The state Attorney General’s office defended the measure saying the lawsuit against was an attempt to keep the issue away from voters.
After Judge Shelfer made his ruling, Florida Attorney General and gubernatorial candidate Bill McCollum expressed disappointment.
“Amendment Nine relates to an effort we wanted Florida to join in across the nation to make it very clear that we didn’t approve of the big ‘Obama-care’ bill and Florida was going its own way, and it didn’t happen. So I’m very disappointed.” McCollum said.
Republican Representative Scott Plakon of Longwood sponsored the amendment proposal in the House.
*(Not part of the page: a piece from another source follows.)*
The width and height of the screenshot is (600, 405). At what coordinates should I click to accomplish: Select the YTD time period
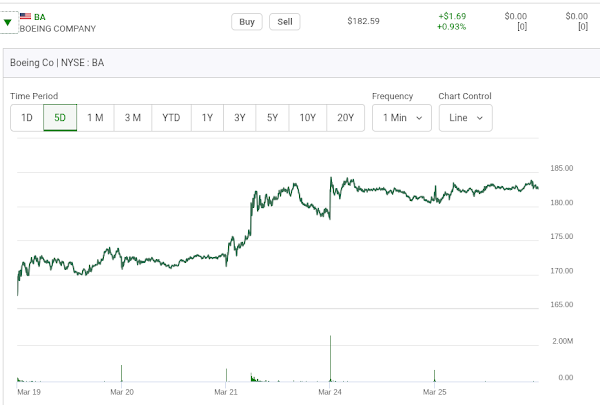click(x=172, y=118)
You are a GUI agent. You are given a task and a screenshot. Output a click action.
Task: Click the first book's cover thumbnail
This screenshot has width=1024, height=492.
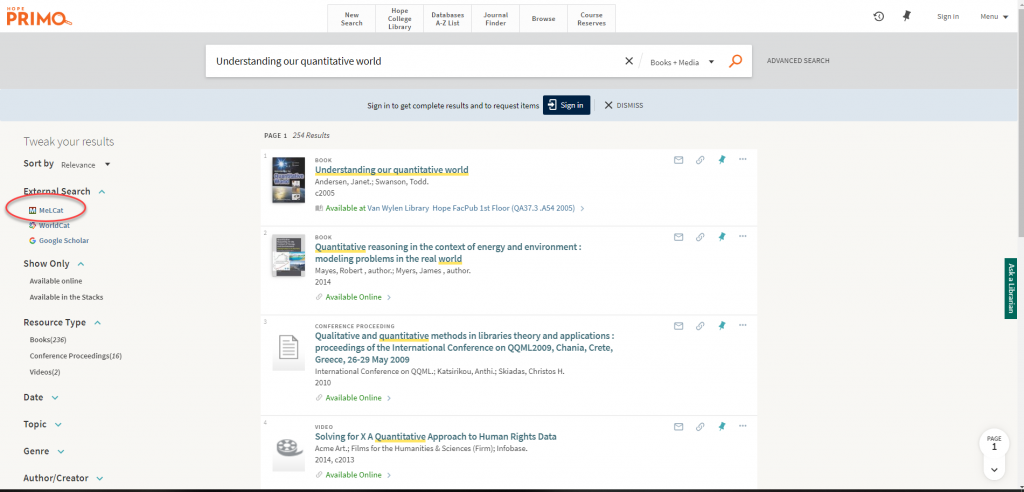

He says he hopes a higher court will see things differently.
“I think it’s another example of how far the opponents of health care freedom will go” Plakon said, “Now they are using activist judges to fight their case so we’re going to keep fighting on.”
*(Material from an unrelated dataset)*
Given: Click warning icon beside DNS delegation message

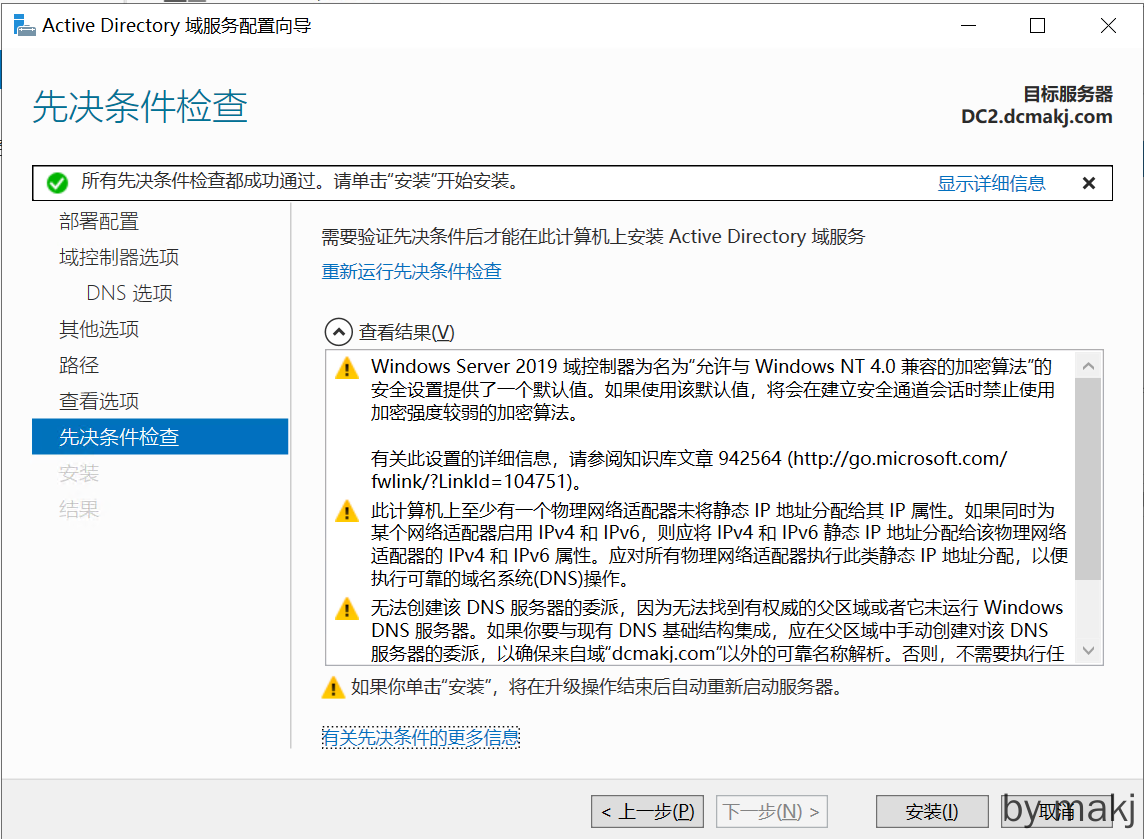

Judge Shelfer was appointed by Former Governor Jeb Bush and re-appointed by Governor Charlie Crist.
On the other side of the aisle, Florida House Democratic Leader Franklin Sands said Judge Shelfer’s decision was sound and that the Republican backed proposal was a wrong-headed attempt to deny health care to Floridians.
The ruling does not interfere with the federal healthcare lawsuit Florida and several other states filed against the federal government. If the amendment did pass it wouldn’t have been able to block the federal healthcare reform bill. The Attorney General’s Office has said it will consult with lawmakers, but is not prepared to appeal at this time.